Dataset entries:
┄┄┄┄┄┄┄┄┄┄

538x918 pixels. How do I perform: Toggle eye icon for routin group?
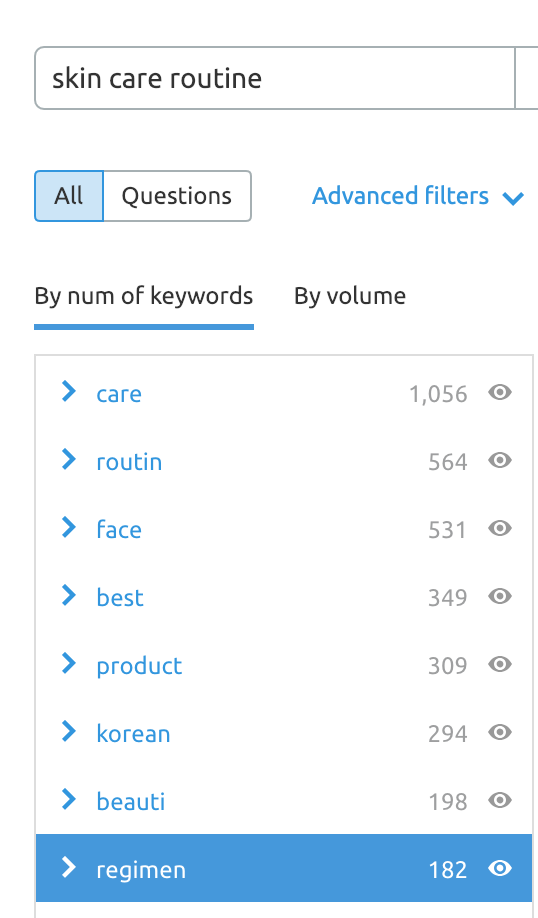coord(500,461)
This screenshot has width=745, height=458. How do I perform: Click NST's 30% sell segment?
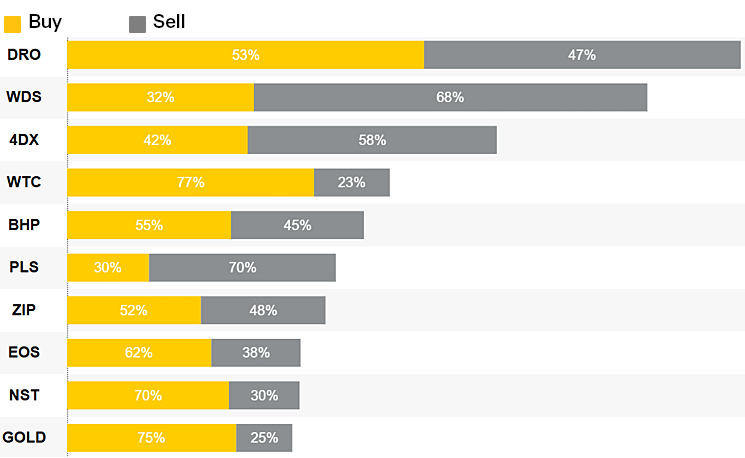[264, 395]
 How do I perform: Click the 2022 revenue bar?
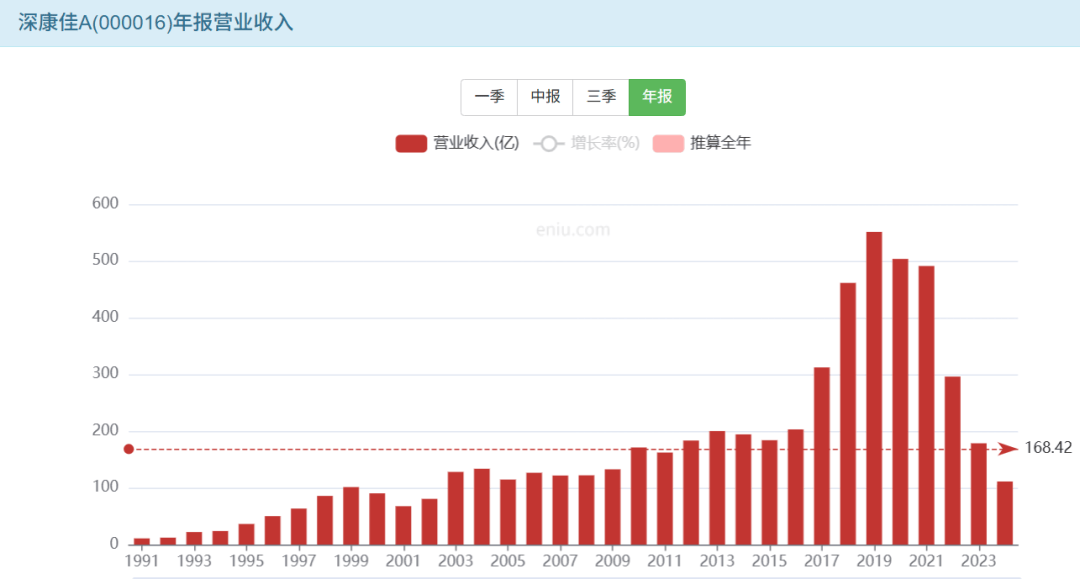pyautogui.click(x=952, y=460)
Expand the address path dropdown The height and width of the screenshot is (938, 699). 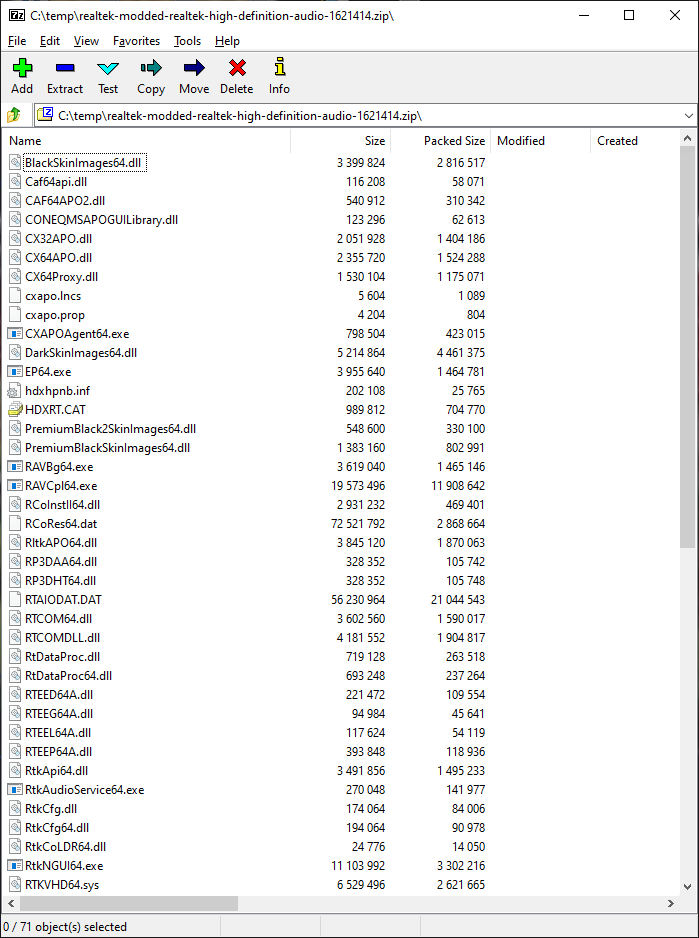tap(688, 115)
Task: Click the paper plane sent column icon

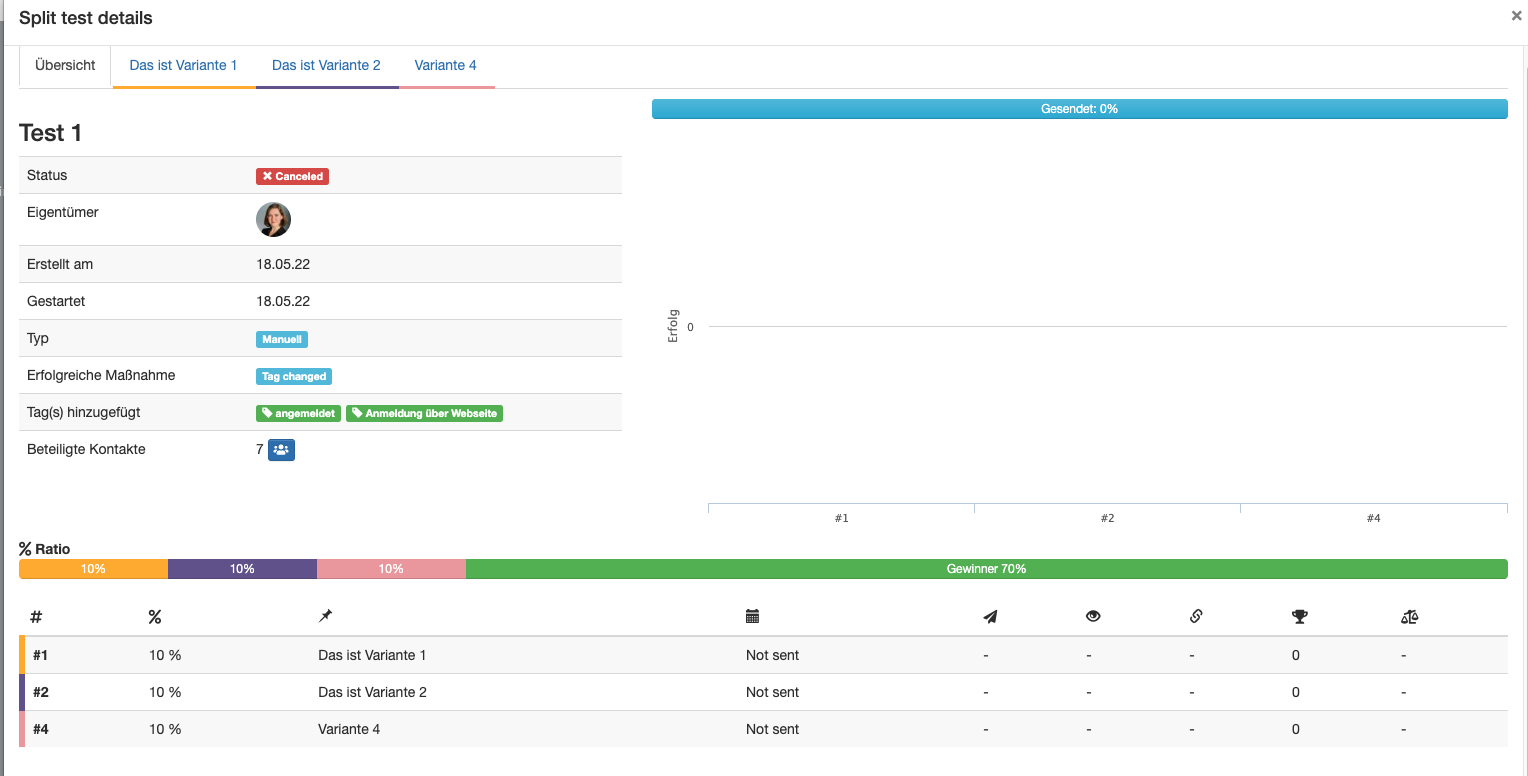Action: click(x=990, y=617)
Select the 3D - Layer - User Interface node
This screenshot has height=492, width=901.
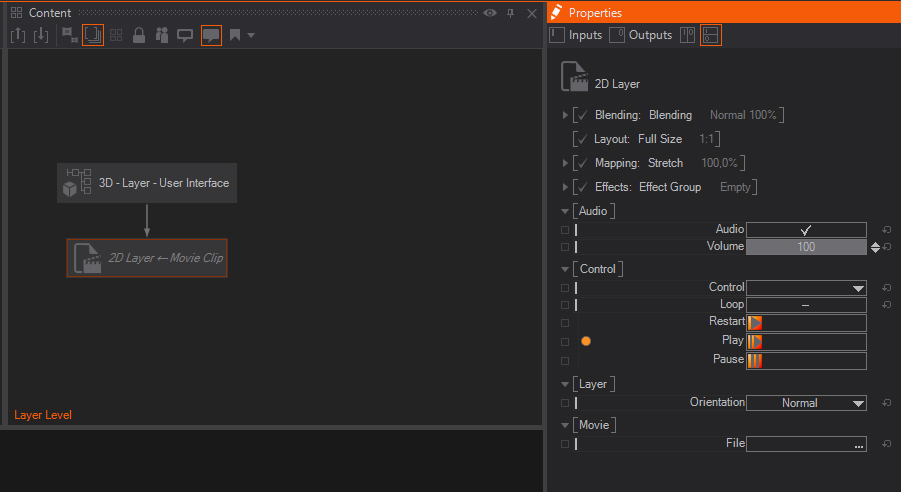pos(147,183)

┄┄┄┄┄┄┄┄┄┄

◆ Problem requirements:
The required output is the lines from the one containing "Task: Click the paper plane sent column icon" through the end of the records above, reproduced exactly, with no pictures.

◆ Expected answer:
Task: Click the paper plane sent column icon

Action: click(x=990, y=617)
Select the 3D - Layer - User Interface node
This screenshot has height=492, width=901.
pos(147,183)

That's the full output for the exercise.